In [1]:
from transformers import BertTokenizerFast, BertForTokenClassification
from transformers import TrainingArguments, Trainer, DataCollatorForTokenClassification
from datasets import load_dataset
import evaluate
import numpy as np
import torch

print("Imports OK !")

Imports OK !


In [2]:
# Charger mBERT
tokenizer = BertTokenizerFast.from_pretrained("bert-base-multilingual-cased")

# Charger le dataset NER
dataset = load_dataset("Jean-Baptiste/wikiner_fr")

# Labels
label_names = ['O', 'LOC', 'PER', 'MISC', 'ORG']
num_labels = len(label_names)

# Charger le modèle
model = BertForTokenClassification.from_pretrained("bert-base-multilingual-cased", num_labels=num_labels)

print(f"Dataset : {len(dataset['train'])} train, {len(dataset['test'])} test")
print(f"Labels : {label_names}")

Some weights of BertForTokenClassification were not initialized from the model checkpoint at bert-base-multilingual-cased and are newly initialized: ['classifier.bias', 'classifier.weight']
You should probably TRAIN this model on a down-stream task to be able to use it for predictions and inference.
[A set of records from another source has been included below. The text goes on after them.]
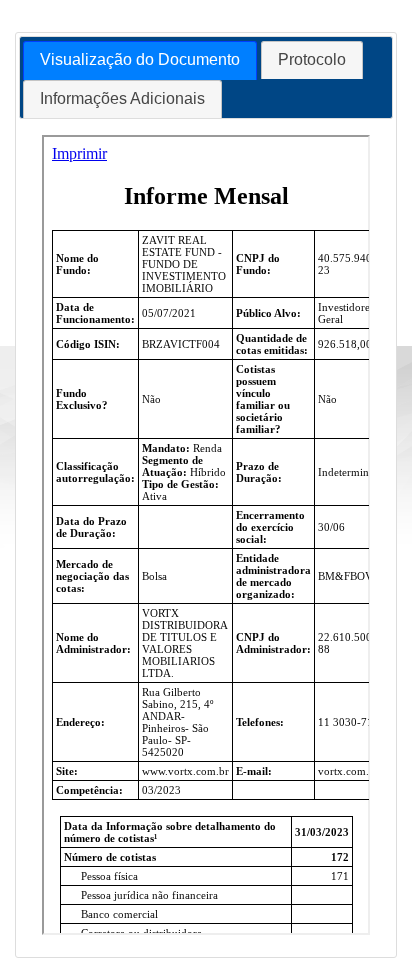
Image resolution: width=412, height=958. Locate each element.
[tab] (140, 60)
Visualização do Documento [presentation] (140, 59)
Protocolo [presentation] (312, 59)
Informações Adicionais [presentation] (122, 98)
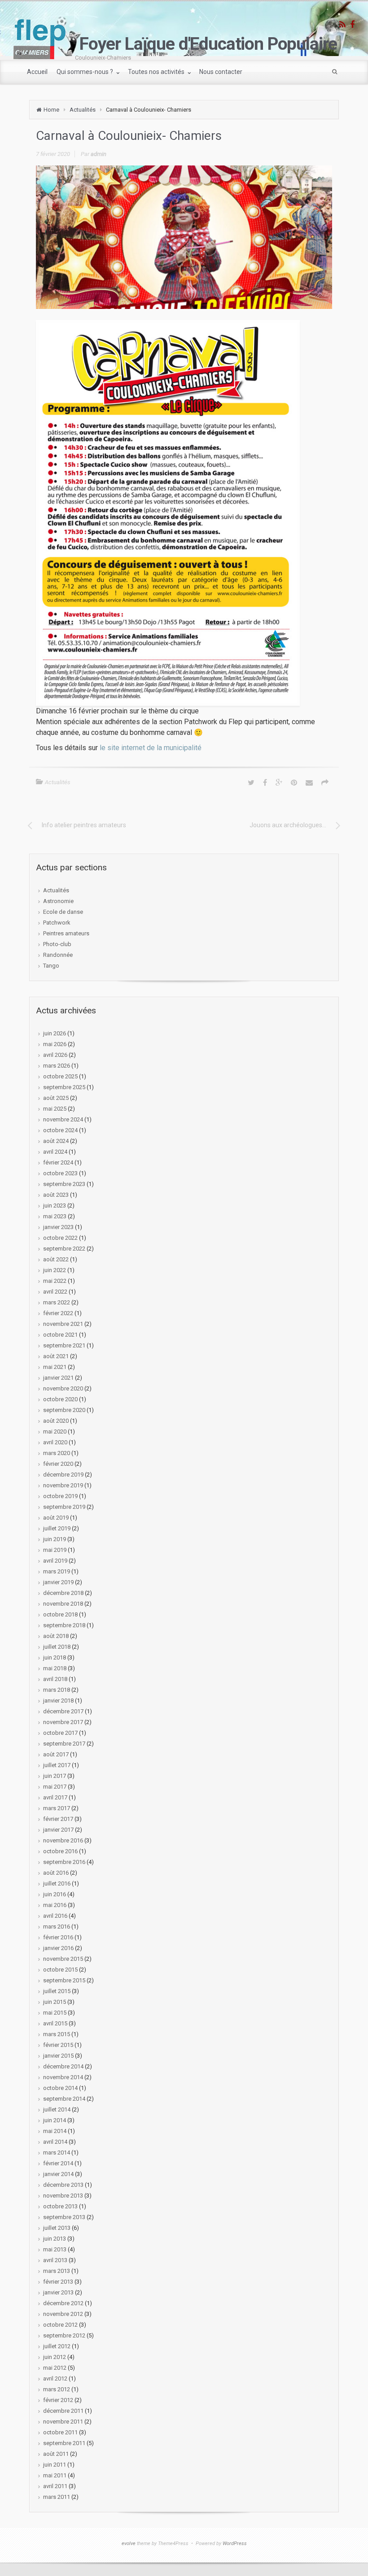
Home (51, 109)
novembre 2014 (63, 2077)
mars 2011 (56, 2496)
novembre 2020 (63, 1388)
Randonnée (58, 954)
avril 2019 (55, 1560)
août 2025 (56, 1098)
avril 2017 (55, 1797)
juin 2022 (54, 1270)
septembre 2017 (64, 1743)
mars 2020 (56, 1453)
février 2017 (58, 1819)
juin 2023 (54, 1205)
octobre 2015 (60, 1969)
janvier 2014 (58, 2174)
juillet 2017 (56, 1765)
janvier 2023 (58, 1227)
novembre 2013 (63, 2195)
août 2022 (56, 1259)
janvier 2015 (58, 2055)
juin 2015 (54, 2001)
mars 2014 (56, 2152)
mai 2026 (54, 1044)
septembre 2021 (64, 1345)
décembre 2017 (63, 1711)
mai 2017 (54, 1786)
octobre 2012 (60, 2324)
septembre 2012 (64, 2335)
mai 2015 (54, 2012)
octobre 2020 (60, 1399)
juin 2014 (54, 2120)
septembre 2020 (64, 1410)
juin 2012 (54, 2357)
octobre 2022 (60, 1237)
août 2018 (56, 1636)
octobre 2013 (60, 2206)
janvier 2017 (58, 1829)
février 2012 (58, 2400)
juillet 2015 (56, 1991)
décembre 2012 (63, 2303)
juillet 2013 (56, 2227)
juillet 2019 (56, 1528)
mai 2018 (54, 1668)
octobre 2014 (60, 2088)
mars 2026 (56, 1065)
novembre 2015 (63, 1958)
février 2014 (58, 2163)
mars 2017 (56, 1808)
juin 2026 (54, 1033)
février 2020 (58, 1463)
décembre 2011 (63, 2410)
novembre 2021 (63, 1324)
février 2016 (58, 1937)
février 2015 (58, 2045)
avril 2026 (55, 1054)
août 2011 (56, 2453)
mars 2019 (56, 1571)
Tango (51, 965)
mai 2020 (54, 1431)
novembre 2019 (63, 1485)
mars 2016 (56, 1926)
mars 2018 (56, 1689)
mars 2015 (56, 2034)
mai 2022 (54, 1280)
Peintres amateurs (66, 933)
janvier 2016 (58, 1948)
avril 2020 (55, 1442)
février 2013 (58, 2281)
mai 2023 (54, 1216)
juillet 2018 (56, 1646)
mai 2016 (54, 1905)
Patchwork (56, 922)
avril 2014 (55, 2141)
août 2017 (56, 1754)
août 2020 (56, 1420)
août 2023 (56, 1194)
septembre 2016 (64, 1862)
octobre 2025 (60, 1076)
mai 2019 (54, 1549)
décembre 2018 (63, 1593)
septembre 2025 (64, 1087)
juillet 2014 (56, 2109)
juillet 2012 (56, 2346)
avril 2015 (55, 2023)
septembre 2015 (64, 1980)
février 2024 (58, 1162)
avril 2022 (55, 1291)
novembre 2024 (63, 1119)
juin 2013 (54, 2238)
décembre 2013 (63, 2184)
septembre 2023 (64, 1184)
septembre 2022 (64, 1248)
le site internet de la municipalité (151, 747)
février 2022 (58, 1313)
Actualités (83, 109)
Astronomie (58, 901)
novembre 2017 (63, 1722)
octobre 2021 (60, 1334)
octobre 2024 (60, 1130)
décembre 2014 (63, 2066)
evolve (129, 2543)
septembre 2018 (64, 1625)
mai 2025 (54, 1108)
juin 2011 (54, 2464)
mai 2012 (54, 2367)
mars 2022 (56, 1302)
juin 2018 (54, 1657)
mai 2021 (54, 1367)
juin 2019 (54, 1539)
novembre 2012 (63, 2314)
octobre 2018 (60, 1614)
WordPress (235, 2543)
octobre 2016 (60, 1851)
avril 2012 (55, 2378)
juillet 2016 (56, 1883)
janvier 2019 (58, 1582)
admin (98, 154)
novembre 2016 (63, 1840)
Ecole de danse (63, 911)
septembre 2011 (64, 2443)
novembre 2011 (63, 2421)
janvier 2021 (58, 1377)
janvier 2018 (58, 1700)
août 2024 (56, 1141)
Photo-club (57, 944)
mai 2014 (54, 2131)
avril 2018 (55, 1679)
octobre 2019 (60, 1496)
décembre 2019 (63, 1474)
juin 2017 (54, 1775)
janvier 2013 (58, 2292)
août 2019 (56, 1517)
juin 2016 (54, 1894)
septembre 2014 (64, 2098)
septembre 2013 (64, 2217)
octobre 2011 (60, 2432)
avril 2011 (55, 2486)
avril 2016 (55, 1915)
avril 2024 (55, 1151)
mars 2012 (56, 2389)
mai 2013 (54, 2249)
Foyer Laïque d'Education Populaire (208, 44)
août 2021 (56, 1356)
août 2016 (56, 1872)
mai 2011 (54, 2475)
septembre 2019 (64, 1506)
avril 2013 (55, 2260)
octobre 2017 (60, 1732)
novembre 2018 (63, 1603)
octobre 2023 (60, 1173)
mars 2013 (56, 2271)
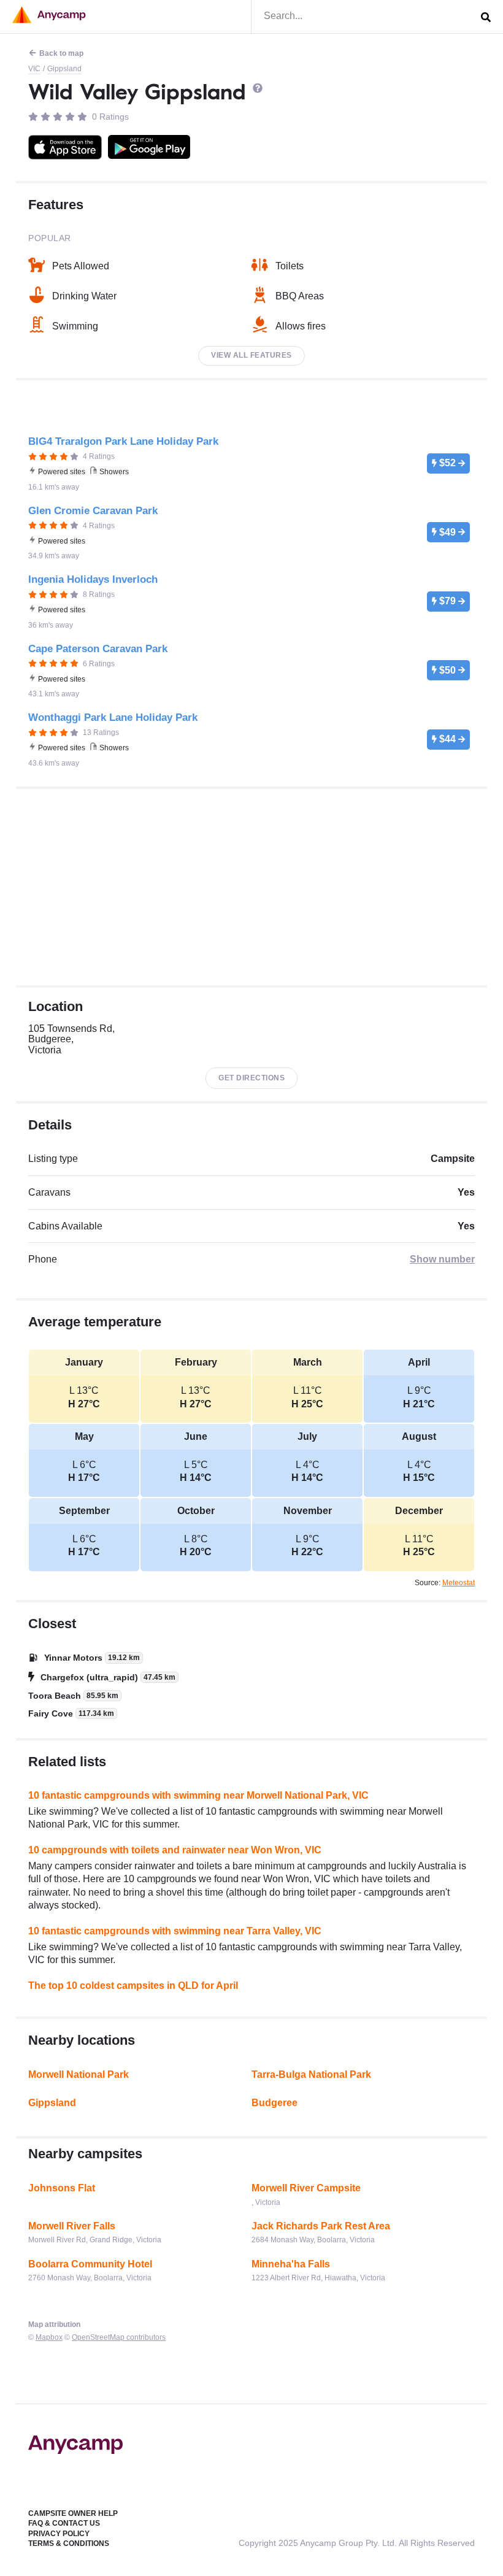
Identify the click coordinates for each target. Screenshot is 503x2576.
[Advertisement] (251, 887)
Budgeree (275, 2102)
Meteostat (458, 1582)
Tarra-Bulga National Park (311, 2074)
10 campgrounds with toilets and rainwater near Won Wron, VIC (174, 1850)
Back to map (61, 53)
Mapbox (49, 2337)
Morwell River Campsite (306, 2188)
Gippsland (64, 68)
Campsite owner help (73, 2513)
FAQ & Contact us (64, 2523)
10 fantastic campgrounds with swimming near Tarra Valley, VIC (174, 1931)
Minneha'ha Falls (291, 2264)
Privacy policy (59, 2533)
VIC (34, 68)
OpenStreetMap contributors (119, 2337)
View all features (251, 355)
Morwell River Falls (71, 2226)
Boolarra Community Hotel (90, 2264)
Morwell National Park (78, 2074)
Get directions (251, 1078)
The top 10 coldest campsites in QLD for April (133, 1985)
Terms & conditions (68, 2543)
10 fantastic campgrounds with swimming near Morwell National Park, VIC (198, 1795)
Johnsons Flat (61, 2188)
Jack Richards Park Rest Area (321, 2226)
Dataset : 120682 train, 13410 test
Labels : ['O', 'LOC', 'PER', 'MISC', 'ORG']


In [3]:
def tokenize_and_align_labels(examples):
    tokenized_inputs = tokenizer(
        examples["tokens"],
        truncation=True,
        is_split_into_words=True,
        padding="max_length",
        max_length=128
    )
    
    labels = []
    for i, label in enumerate(examples["ner_tags"]):
        word_ids = tokenized_inputs.word_ids(batch_index=i)
        label_ids = []
        previous_word_idx = None
        for word_idx in word_ids:
            if word_idx is None:
                label_ids.append(-100)
            elif word_idx != previous_word_idx:
                label_ids.append(label[word_idx])
            else:
                label_ids.append(-100)
            previous_word_idx = word_idx
        labels.append(label_ids)
    
    tokenized_inputs["labels"] = labels
    return tokenized_inputs

tokenized_dataset = dataset.map(tokenize_and_align_labels, batched=True)
print("Prétraitement terminé !")

Prétraitement terminé !


In [4]:
# Déplacer sur GPU
if torch.cuda.is_available():
    model = model.to("cuda")
    print(f"✓ Modèle sur GPU : {torch.cuda.get_device_name(0)}")

# Métrique
seqeval = evaluate.load("seqeval")

def compute_metrics(eval_pred):
    predictions, labels = eval_pred
    predictions = np.argmax(predictions, axis=2)
    
    true_labels = []
    true_preds = []
    
    for pred, label in zip(predictions, labels):
        true_label = []
        true_pred = []
        for p, l in zip(pred, label):
            if l != -100:
                true_label.append(label_names[l])
                true_pred.append(label_names[p])
        true_labels.append(true_label)
        true_preds.append(true_pred)
    
    results = seqeval.compute(predictions=true_preds, references=true_labels)
    return {
        "precision": results["overall_precision"],
        "recall": results["overall_recall"],
        "f1": results["overall_f1"],
        "accuracy": results["overall_accuracy"],
    }

data_collator = DataCollatorForTokenClassification(tokenizer=tokenizer)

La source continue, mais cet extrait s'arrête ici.